#### Task
Each of the entries should be output exactly, with nothing left out.

#### Task material
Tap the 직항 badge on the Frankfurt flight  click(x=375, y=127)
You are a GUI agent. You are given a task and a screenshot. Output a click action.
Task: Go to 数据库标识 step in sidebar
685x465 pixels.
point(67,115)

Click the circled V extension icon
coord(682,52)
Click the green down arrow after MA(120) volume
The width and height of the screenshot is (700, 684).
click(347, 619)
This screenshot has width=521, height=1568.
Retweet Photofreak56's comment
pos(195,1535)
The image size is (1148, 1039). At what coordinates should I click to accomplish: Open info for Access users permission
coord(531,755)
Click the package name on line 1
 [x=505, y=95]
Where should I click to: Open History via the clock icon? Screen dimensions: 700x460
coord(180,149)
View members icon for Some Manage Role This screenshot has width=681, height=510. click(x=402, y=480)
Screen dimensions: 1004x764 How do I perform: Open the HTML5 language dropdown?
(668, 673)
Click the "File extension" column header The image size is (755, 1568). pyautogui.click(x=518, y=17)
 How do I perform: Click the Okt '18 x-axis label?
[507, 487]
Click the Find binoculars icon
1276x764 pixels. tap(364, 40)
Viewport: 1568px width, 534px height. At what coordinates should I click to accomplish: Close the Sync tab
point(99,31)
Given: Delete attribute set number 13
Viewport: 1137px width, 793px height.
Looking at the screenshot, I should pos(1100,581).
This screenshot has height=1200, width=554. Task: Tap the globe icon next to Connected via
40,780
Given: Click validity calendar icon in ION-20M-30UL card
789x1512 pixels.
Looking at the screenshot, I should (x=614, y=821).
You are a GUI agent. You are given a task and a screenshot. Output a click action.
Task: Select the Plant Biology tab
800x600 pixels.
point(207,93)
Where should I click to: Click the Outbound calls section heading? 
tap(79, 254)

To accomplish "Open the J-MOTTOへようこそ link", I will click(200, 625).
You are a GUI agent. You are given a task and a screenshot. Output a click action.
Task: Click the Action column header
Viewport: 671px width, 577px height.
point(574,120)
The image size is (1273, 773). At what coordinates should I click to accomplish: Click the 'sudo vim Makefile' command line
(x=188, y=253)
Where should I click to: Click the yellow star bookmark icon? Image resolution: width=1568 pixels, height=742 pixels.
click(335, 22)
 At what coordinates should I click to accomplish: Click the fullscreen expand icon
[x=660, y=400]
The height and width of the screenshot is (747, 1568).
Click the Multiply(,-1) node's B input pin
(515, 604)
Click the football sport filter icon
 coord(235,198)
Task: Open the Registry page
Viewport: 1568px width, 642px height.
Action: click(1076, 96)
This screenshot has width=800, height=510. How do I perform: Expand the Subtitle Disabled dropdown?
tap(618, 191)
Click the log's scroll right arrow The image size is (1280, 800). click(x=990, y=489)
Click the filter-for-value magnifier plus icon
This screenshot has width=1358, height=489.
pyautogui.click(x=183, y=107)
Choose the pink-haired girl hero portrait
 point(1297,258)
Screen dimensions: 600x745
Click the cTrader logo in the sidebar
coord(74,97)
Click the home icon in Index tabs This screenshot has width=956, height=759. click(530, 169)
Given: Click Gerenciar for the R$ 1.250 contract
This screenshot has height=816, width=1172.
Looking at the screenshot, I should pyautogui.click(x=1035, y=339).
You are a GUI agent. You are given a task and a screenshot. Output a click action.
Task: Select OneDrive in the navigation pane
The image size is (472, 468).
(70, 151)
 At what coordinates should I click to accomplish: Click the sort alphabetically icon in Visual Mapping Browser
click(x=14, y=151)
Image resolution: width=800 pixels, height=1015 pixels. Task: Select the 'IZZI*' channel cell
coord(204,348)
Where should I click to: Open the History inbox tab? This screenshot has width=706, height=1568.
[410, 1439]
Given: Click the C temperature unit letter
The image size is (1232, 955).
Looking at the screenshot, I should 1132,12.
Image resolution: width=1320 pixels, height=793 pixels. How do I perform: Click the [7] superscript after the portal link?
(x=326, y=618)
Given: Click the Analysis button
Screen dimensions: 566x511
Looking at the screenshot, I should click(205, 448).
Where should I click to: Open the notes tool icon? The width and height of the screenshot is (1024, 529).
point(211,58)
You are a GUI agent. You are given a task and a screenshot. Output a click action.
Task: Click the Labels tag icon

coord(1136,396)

#### Output for this exercise
Tap the 직항 badge on the Frankfurt flight  click(x=375, y=127)
You are a GUI agent. You are given a task and a screenshot. Output a click action.
Task: Go to 数据库标识 step in sidebar
685x465 pixels.
point(67,115)

Click the circled V extension icon
coord(682,52)
Click the green down arrow after MA(120) volume
The width and height of the screenshot is (700, 684).
click(347, 619)
This screenshot has width=521, height=1568.
Retweet Photofreak56's comment
pos(195,1535)
The image size is (1148, 1039). At what coordinates should I click to accomplish: Open info for Access users permission
coord(531,755)
Click the package name on line 1
 [x=505, y=95]
Where should I click to: Open History via the clock icon? Screen dimensions: 700x460
coord(180,149)
View members icon for Some Manage Role This screenshot has width=681, height=510. click(x=402, y=480)
Screen dimensions: 1004x764 How do I perform: Open the HTML5 language dropdown?
(668, 673)
Click the "File extension" column header The image size is (755, 1568). pyautogui.click(x=518, y=17)
 How do I perform: Click the Okt '18 x-axis label?
[507, 487]
Click the Find binoculars icon
1276x764 pixels. tap(364, 40)
Viewport: 1568px width, 534px height. At what coordinates should I click to accomplish: Close the Sync tab
point(99,31)
Given: Delete attribute set number 13
Viewport: 1137px width, 793px height.
Looking at the screenshot, I should pos(1100,581).
This screenshot has height=1200, width=554. Task: Tap the globe icon next to Connected via
40,780
Given: Click validity calendar icon in ION-20M-30UL card
789x1512 pixels.
Looking at the screenshot, I should (x=614, y=821).
You are a GUI agent. You are given a task and a screenshot. Output a click action.
Task: Select the Plant Biology tab
800x600 pixels.
point(207,93)
Where should I click to: Click the Outbound calls section heading? 
tap(79, 254)

To accomplish "Open the J-MOTTOへようこそ link", I will click(200, 625).
You are a GUI agent. You are given a task and a screenshot. Output a click action.
Task: Click the Action column header
Viewport: 671px width, 577px height.
point(574,120)
The image size is (1273, 773). At what coordinates should I click to accomplish: Click the 'sudo vim Makefile' command line
(x=188, y=253)
Where should I click to: Click the yellow star bookmark icon? Image resolution: width=1568 pixels, height=742 pixels.
click(335, 22)
 At what coordinates should I click to accomplish: Click the fullscreen expand icon
[x=660, y=400]
The height and width of the screenshot is (747, 1568).
Click the Multiply(,-1) node's B input pin
(515, 604)
Click the football sport filter icon
 coord(235,198)
Task: Open the Registry page
Viewport: 1568px width, 642px height.
Action: click(1076, 96)
This screenshot has width=800, height=510. How do I perform: Expand the Subtitle Disabled dropdown?
tap(618, 191)
Click the log's scroll right arrow The image size is (1280, 800). click(x=990, y=489)
Click the filter-for-value magnifier plus icon
This screenshot has width=1358, height=489.
pyautogui.click(x=183, y=107)
Choose the pink-haired girl hero portrait
 point(1297,258)
Screen dimensions: 600x745
Click the cTrader logo in the sidebar
coord(74,97)
Click the home icon in Index tabs This screenshot has width=956, height=759. click(530, 169)
Given: Click Gerenciar for the R$ 1.250 contract
This screenshot has height=816, width=1172.
Looking at the screenshot, I should pyautogui.click(x=1035, y=339).
You are a GUI agent. You are given a task and a screenshot. Output a click action.
Task: Select OneDrive in the navigation pane
The image size is (472, 468).
(70, 151)
 At what coordinates should I click to accomplish: Click the sort alphabetically icon in Visual Mapping Browser
click(x=14, y=151)
Image resolution: width=800 pixels, height=1015 pixels. Task: Select the 'IZZI*' channel cell
coord(204,348)
Where should I click to: Open the History inbox tab? This screenshot has width=706, height=1568.
[410, 1439]
Given: Click the C temperature unit letter
The image size is (1232, 955).
Looking at the screenshot, I should 1132,12.
Image resolution: width=1320 pixels, height=793 pixels. How do I perform: Click the [7] superscript after the portal link?
(x=326, y=618)
Given: Click the Analysis button
Screen dimensions: 566x511
Looking at the screenshot, I should click(205, 448).
Where should I click to: Open the notes tool icon? The width and height of the screenshot is (1024, 529).
point(211,58)
You are a GUI agent. You are given a task and a screenshot. Output a click action.
Task: Click the Labels tag icon

coord(1136,396)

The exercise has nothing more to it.